*STATED PROBLEM:*
Retype all of the material below, line for line, without changing a single character.

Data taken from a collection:
———
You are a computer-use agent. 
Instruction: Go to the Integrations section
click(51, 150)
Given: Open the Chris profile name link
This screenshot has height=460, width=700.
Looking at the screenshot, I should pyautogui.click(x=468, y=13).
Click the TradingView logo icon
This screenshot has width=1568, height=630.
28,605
———
*RESULT OF THE TASK:*
You are a computer-use agent. 
Instruction: Go to the Integrations section
click(51, 150)
Given: Open the Chris profile name link
This screenshot has height=460, width=700.
Looking at the screenshot, I should pyautogui.click(x=468, y=13).
Click the TradingView logo icon
This screenshot has width=1568, height=630.
28,605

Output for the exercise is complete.